There are 2 main time frames you must always consider: the short-term and the long-term. (There may also be one in between those 2, but I have no idea what it would be called.)
The short-term is full of basic needs, primal desires, and eating the first marshmallow they give you. The short term is about scrolling social media, watching TV, and eating stuff with ingredients you can’t pronounce.
The long-term is where the magic is. Long-term thinking, planning, and preparation enable you to create a great life. It enables you to build momentum. It helps you create things that last. And it empowers you to change the world.
Efforts focused on the long term create the most significant return on your invested time, energy, and money.

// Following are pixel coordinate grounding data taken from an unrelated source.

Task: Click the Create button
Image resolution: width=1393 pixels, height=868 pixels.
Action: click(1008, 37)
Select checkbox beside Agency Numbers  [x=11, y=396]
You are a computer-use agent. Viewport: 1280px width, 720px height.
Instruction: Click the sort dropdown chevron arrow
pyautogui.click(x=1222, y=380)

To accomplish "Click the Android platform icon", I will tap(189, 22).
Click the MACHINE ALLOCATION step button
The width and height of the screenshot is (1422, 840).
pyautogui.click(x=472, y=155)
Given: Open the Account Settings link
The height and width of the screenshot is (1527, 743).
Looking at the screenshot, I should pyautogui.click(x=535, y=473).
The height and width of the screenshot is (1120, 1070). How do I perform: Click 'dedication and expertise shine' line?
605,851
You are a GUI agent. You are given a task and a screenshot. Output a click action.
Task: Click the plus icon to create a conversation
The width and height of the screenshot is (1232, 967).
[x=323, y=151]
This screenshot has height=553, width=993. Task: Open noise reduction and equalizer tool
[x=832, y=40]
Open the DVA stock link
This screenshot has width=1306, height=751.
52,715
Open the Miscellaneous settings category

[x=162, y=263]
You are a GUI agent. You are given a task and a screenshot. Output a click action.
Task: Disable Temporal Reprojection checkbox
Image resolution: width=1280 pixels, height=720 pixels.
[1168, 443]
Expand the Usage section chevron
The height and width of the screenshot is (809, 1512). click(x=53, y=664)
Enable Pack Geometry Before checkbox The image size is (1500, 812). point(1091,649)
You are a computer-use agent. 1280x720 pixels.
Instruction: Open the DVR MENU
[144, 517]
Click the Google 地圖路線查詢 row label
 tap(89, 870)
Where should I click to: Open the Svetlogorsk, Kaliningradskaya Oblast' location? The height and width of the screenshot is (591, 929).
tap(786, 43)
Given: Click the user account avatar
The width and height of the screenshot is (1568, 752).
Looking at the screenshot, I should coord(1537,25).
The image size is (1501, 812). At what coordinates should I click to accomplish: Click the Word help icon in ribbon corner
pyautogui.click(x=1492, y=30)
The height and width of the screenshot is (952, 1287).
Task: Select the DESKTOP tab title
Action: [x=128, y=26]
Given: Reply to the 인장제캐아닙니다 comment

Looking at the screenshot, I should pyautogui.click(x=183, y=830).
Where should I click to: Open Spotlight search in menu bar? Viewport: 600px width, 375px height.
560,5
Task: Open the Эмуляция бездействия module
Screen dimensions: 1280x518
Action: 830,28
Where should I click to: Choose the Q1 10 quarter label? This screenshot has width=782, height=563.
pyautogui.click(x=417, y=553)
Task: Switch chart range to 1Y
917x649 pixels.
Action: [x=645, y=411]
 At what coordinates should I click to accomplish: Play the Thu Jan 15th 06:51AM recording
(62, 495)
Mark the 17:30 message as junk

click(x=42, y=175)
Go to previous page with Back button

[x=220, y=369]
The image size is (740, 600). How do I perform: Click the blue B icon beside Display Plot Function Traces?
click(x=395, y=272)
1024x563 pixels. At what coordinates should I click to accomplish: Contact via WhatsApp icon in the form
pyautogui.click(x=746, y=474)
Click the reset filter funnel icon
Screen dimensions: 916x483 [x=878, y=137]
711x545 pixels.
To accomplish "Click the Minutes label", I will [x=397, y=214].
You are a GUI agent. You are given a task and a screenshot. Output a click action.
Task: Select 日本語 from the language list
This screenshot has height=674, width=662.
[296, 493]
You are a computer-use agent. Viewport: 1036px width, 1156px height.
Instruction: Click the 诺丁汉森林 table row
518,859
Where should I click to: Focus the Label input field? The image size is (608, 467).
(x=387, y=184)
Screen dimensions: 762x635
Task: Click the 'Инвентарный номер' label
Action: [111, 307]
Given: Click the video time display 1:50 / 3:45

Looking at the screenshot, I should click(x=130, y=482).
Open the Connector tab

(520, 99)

Consider this quote from famed landscape architect Fredrick Law Olmsted (the original FLO) who created New York’s Central Park, Montreal’s Mount Royal Park, the grounds at The Biltmore Estate, and the landscape at the Chicago World’s Fair:
I have all my life been considering distant effects and always sacrificing immediate success and applause to that of the future. In laying out Central Park we determined to think of no result to be realized in less than forty years.”
– Fredrick Law Olmsted
Key Takeaway
Always think about what you can do over the long term. Consider what you can create, contribute and change over your lifetime, and beyond. Be willing to make sacrifices in the short term to magnify your impact deep into the future.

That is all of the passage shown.